Motherhood is weird, messy, wonderful, and everything in between.
Some people have painful memories and wounds from their relationship with their mothers. Some people have abiding joy when they think of their mothers. Some people long to become a mother, and are still waiting. Some people choose to mother in other ways – through being teachers, aunts, neighbors.
I have had a myriad of experiences as a mother.
I have the joy of raising my three children. Some moments with them are beautiful and fun. Other moments I want to cry and yank my hair out. Motherhood brings out the best in me, as well as the worst. Some days I feel like I’m in the Mom Zone, doing a great job of parenting. Other days it’s a hot mess and I completely fail.
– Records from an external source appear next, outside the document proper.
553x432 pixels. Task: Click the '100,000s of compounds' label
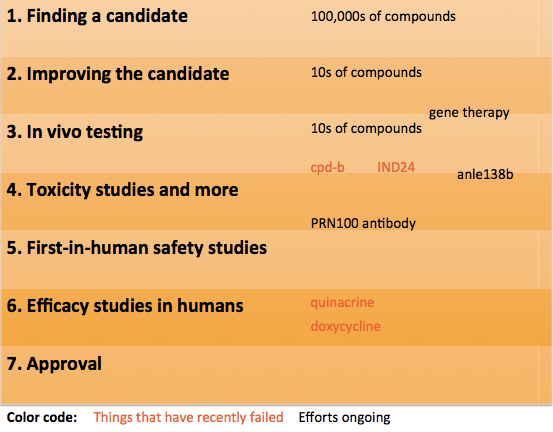pyautogui.click(x=383, y=17)
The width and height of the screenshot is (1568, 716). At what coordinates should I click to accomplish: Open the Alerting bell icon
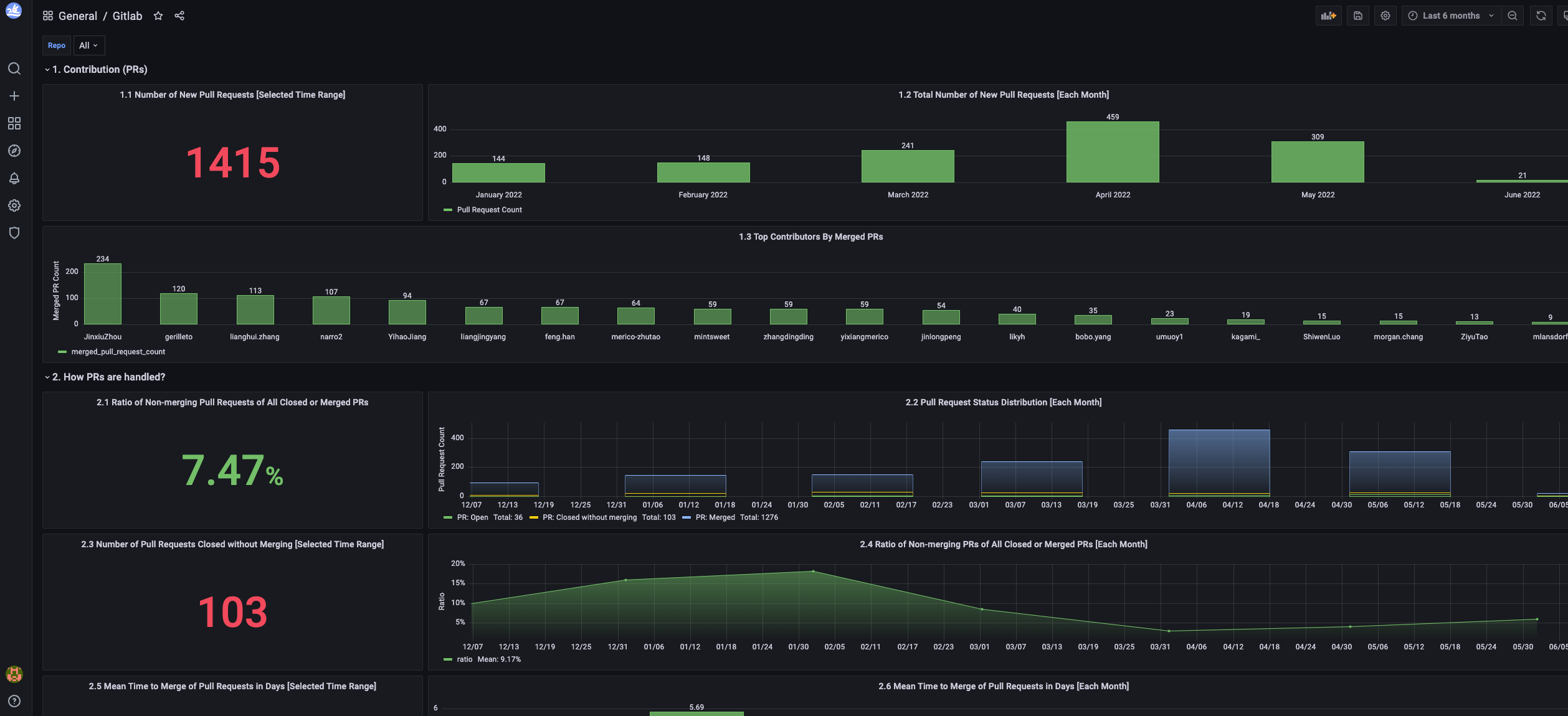click(x=14, y=178)
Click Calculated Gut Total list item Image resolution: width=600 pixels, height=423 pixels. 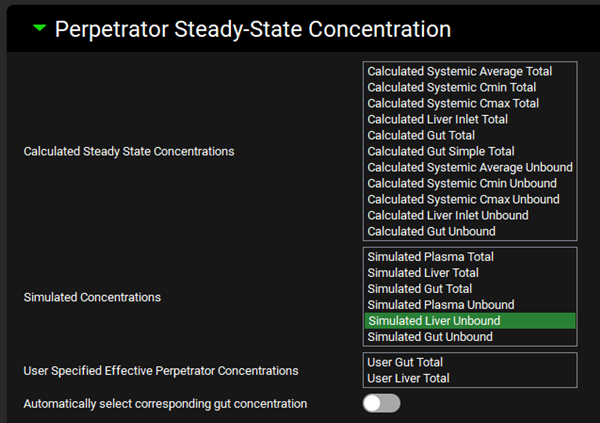pos(420,135)
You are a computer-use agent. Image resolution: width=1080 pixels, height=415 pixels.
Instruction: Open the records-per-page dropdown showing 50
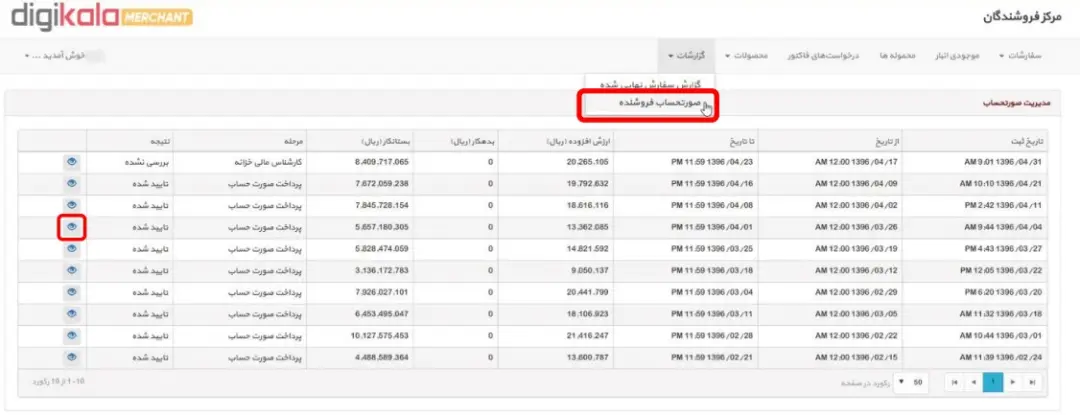coord(911,381)

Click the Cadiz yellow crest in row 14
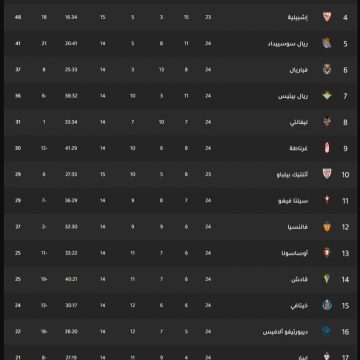click(327, 279)
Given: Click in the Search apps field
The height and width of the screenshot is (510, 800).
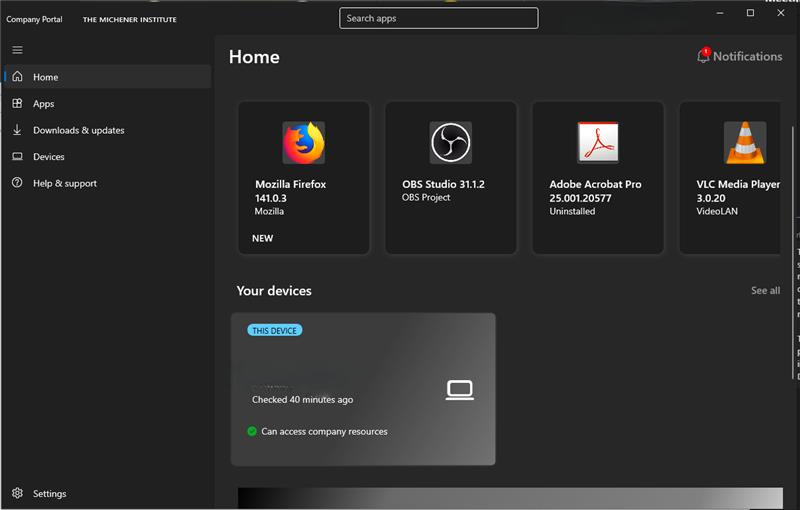Looking at the screenshot, I should point(438,18).
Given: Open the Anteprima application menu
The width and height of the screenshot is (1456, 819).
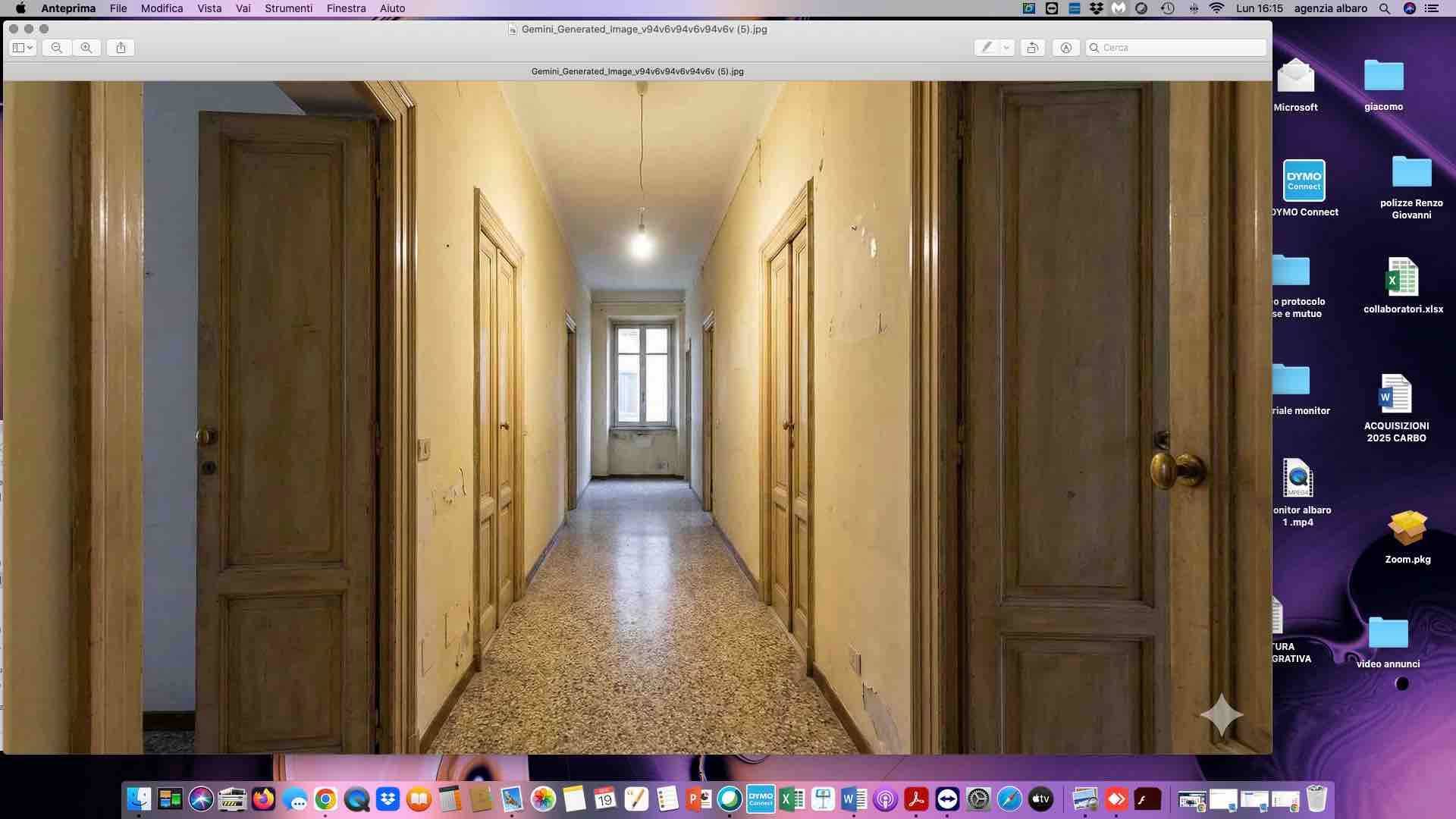Looking at the screenshot, I should [67, 8].
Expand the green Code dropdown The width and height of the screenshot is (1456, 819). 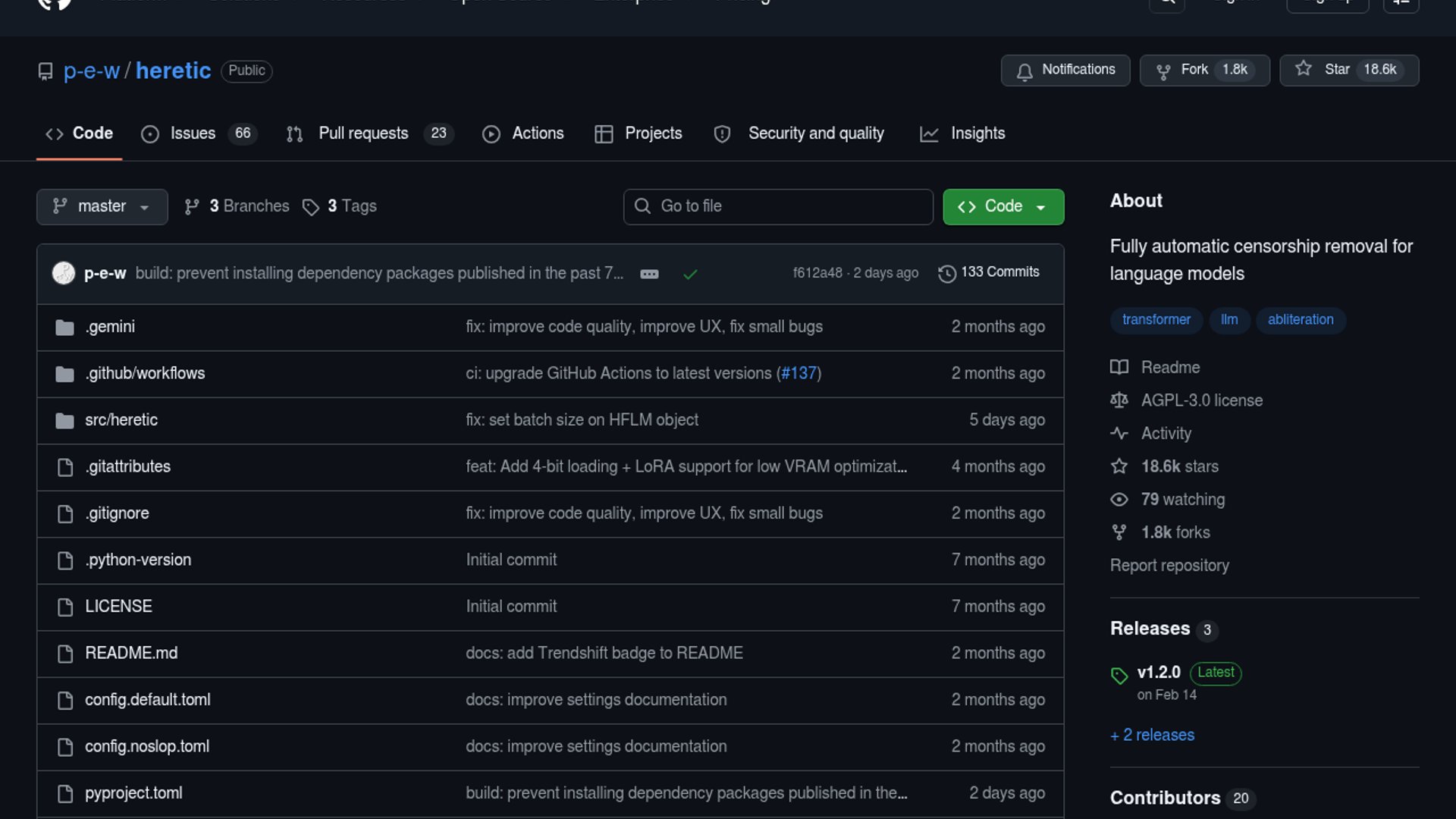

I also have the pain of losing two children through early-pregnancy miscarriages. It is painful to never hold or know these two babies. But oh how my mother’s heart holds them with such deep love.
I’m trying my best as a mother. I’m trying my best to love and cherish and nurture my children. But I’m also being schooled by motherhood. It’s the place where I am still learning and stumbling. Ultimately, I believe that motherhood is a gift I have been given. I don’t get to control how it all goes. But I do get to learn how to steward it the best that I possibly can. And as I do, my heart is stretched and my love is refined.
I embrace the laughter and the tears. I embrace the beautiful moments and the awful moments. In both the pain and the joy, I embrace motherhood.